I'm familiar with the HE MELDED POETRY WITH ROCK meme but I can name dozens of pre-Dylan folk, blues, country songs with beautiful and poetic lyrics and then I listed to his "brilliant" records and it's "The sky's not yellow, it's chicken!" and "Johnny's in the basement, mixin' up the medicine / I'm on the pavement, thinkin' about the government!" and feel like I must be missing something.

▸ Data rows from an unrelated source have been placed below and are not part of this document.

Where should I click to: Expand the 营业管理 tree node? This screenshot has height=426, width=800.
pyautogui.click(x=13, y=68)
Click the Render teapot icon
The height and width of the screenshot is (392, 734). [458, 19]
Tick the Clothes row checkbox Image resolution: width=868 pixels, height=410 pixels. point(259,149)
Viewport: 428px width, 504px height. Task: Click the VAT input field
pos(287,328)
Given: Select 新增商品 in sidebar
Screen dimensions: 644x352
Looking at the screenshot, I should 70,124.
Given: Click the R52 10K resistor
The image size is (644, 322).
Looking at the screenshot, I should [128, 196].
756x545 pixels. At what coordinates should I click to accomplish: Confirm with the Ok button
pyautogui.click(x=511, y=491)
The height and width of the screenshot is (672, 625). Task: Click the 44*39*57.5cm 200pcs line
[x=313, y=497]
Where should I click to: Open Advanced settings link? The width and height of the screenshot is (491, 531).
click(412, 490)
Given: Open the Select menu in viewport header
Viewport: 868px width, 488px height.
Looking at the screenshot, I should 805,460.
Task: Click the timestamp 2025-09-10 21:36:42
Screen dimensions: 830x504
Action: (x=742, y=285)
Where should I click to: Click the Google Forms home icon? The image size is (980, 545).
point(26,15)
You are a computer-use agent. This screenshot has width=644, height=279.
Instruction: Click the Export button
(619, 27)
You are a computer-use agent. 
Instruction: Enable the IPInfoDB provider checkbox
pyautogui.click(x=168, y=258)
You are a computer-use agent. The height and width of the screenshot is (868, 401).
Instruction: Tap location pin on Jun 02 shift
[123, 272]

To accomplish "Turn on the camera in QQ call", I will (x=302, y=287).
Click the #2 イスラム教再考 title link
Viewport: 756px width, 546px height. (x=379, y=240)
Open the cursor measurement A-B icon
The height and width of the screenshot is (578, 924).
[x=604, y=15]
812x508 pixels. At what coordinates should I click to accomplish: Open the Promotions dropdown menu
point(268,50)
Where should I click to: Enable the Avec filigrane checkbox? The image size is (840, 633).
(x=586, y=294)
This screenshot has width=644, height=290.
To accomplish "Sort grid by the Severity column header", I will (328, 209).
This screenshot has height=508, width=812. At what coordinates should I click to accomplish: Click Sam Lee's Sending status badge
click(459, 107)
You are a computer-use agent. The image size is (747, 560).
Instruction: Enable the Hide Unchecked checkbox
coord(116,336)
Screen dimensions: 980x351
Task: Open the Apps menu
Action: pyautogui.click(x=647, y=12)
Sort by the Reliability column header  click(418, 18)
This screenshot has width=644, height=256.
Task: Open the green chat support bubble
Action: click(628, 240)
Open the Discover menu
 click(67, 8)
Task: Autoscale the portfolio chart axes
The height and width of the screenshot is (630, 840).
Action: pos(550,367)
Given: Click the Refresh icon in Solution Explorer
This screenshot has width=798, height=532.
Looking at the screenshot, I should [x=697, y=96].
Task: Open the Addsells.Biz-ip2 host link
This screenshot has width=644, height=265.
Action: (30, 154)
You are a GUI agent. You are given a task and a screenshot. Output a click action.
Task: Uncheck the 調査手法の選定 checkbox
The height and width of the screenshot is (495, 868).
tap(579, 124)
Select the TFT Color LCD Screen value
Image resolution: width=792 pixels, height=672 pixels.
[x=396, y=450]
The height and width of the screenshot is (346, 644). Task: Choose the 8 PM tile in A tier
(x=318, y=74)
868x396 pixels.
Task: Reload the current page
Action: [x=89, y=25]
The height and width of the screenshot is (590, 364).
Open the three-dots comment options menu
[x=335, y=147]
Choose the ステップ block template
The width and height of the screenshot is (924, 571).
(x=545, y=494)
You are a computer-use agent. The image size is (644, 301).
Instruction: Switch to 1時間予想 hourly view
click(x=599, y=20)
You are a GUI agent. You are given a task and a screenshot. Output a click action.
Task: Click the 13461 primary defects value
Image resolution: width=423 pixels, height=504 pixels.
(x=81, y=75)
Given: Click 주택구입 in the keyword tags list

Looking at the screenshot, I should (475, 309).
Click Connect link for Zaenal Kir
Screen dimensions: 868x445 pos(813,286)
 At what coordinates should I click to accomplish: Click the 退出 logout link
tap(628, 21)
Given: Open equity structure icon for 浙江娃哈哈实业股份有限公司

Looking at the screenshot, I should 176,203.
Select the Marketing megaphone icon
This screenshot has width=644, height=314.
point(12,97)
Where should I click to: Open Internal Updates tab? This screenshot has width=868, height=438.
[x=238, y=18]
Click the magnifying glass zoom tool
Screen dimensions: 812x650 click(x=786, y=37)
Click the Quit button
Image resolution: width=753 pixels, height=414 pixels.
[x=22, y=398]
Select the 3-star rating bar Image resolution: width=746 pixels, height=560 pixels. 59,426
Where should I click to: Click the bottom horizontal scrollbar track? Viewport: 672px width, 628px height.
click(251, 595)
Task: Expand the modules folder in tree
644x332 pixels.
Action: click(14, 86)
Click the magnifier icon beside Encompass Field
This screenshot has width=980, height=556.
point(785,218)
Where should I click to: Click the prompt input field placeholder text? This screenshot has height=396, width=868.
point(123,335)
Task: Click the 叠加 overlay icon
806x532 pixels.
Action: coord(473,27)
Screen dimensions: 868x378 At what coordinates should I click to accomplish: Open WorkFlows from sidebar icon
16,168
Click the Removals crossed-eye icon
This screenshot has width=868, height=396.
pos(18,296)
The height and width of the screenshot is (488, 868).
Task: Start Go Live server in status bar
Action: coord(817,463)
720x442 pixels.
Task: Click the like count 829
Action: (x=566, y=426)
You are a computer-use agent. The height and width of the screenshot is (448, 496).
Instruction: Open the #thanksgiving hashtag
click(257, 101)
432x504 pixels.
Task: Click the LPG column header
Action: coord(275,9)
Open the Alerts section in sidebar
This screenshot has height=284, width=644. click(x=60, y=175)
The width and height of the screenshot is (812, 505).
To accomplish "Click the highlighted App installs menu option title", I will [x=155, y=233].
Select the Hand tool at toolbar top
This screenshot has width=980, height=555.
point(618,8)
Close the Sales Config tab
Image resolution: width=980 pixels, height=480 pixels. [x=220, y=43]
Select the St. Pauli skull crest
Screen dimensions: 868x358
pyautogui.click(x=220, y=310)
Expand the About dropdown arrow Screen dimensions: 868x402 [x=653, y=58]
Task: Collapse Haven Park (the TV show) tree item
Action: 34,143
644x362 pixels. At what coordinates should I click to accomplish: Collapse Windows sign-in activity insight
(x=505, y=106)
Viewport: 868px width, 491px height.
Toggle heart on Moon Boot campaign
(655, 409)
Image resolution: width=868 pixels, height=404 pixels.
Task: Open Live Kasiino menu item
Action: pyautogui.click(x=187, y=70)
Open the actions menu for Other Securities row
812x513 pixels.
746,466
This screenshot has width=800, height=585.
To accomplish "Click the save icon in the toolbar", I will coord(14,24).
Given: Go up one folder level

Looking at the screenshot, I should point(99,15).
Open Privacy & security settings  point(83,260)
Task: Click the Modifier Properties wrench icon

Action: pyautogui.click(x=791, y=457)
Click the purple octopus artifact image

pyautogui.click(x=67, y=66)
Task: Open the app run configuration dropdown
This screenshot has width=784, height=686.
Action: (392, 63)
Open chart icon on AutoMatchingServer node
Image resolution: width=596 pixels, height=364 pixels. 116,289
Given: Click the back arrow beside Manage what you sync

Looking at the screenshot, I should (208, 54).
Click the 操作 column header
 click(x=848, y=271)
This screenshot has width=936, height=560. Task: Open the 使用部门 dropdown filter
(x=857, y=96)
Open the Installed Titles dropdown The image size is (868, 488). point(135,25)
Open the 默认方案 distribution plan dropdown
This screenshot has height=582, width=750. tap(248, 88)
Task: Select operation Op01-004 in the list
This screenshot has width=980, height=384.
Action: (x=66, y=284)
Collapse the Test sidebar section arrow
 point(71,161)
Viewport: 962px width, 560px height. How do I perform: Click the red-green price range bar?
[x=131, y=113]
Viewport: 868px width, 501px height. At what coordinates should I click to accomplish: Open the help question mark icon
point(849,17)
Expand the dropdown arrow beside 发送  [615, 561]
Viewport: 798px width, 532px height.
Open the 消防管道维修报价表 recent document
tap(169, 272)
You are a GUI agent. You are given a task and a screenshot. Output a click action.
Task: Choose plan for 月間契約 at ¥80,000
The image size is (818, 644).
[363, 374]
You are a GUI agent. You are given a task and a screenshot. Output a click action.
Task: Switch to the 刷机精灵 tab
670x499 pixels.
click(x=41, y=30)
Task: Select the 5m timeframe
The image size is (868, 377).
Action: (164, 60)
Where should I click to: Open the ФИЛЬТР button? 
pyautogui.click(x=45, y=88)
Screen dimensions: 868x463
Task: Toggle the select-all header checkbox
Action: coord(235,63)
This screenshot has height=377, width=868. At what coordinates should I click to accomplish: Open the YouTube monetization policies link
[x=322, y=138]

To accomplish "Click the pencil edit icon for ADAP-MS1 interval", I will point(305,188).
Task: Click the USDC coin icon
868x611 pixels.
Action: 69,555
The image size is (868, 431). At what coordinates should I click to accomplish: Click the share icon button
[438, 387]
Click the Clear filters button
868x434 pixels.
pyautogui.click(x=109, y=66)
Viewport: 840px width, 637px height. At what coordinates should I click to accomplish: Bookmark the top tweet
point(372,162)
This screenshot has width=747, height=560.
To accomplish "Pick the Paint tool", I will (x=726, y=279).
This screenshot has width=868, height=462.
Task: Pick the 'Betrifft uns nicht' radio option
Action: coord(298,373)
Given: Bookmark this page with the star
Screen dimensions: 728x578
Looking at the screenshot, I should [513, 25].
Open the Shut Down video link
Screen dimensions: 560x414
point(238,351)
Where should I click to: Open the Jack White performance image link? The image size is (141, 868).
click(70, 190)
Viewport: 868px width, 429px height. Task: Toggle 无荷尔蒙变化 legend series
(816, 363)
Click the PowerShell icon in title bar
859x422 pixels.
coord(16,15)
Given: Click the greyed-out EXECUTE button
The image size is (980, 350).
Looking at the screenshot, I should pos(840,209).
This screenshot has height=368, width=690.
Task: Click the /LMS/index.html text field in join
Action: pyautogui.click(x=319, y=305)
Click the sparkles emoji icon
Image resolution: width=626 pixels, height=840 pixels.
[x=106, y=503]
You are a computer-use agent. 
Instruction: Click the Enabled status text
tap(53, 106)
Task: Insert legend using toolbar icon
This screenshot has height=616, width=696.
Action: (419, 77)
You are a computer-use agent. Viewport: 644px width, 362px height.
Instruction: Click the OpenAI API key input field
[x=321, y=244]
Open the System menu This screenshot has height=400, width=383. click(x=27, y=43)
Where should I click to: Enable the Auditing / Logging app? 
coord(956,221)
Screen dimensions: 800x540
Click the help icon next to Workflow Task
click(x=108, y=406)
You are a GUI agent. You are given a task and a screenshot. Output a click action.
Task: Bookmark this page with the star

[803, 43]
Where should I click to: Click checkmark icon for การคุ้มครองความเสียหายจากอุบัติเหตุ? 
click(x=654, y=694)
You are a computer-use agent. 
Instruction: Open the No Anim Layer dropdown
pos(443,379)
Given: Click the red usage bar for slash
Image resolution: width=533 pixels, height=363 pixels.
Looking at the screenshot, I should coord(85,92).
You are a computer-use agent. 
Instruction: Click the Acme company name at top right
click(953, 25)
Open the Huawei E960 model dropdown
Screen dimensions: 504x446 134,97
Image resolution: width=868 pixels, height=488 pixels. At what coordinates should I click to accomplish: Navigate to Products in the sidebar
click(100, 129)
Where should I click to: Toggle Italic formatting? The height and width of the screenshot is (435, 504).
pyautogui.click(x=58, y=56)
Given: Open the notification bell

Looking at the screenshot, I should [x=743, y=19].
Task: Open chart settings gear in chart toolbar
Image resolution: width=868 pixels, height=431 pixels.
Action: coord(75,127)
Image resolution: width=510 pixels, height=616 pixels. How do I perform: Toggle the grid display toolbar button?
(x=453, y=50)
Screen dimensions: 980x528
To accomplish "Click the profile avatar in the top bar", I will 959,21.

You should listen to every single one of his studio albums multiple times.
Landon Kelly
I have with a bunch of them.
Much of first album is hard to sit with its horrendously corny faux-Woody Guthrie talky songwriting and whatever he's trying to do with his voice.
Alexander Perry
I don't know, I just like him. I have them all and while certain albums are weaker than others I've just never heard stuff from Bob Dylan that I flat out disliked. It just never happened. Modern Times is one of my favorite albums ever.
Luke Scott
Why has everything got to be about innovation? He didn't invent or do something first he just wrote folk music with a very modern slant that spoke to the era better than anyone else.
Daniel Parker
But his "modern slant" has aged horribly? People really still lsiten to his talking blues songs for fun?
Sebastian Gutierrez
I realize lyrics aren't everything, but nobody was writing lyrics as next level as he was in the 60s. Half those songs sound like something Stephen Malkmus would have written thirty years later.
Adrian Hall
>nobody was writing lyrics as next level as he was in the 60s
Such as?
Joseph Bennett
>I'm familiar with the HE MELDED POETRY WITH ROCK meme but I can name dozens of pre-Dylan folk, blues, country songs with beautiful and poetic lyrics
You just answered your own question there. Rock was the dominant form of popular music at the time. Dylan listened to those old folk, blues, and country songs, took some of those ideas and brought them to the forefront of the culture in a way that retained the timeless quality of those genres but still seemed strikingly modern.
And I'm honestly doubtful you can actually name songs prior that actually one to one match up with the kind of literary prowess Dylan had. Appalachian hillbillies and black delta bluesmen wrote some great shit, but as much as people shit on Dylan's Greenwhich village beatnik crowd, they generally were educated and brought a new level of understanding and appreciation to that music, and ultimately built upon it.
Isaiah Reed
It really sounds just like he white middle classed-up an established genre (which is another way of saying that he watered it down until it didn't wreck their delicate palates).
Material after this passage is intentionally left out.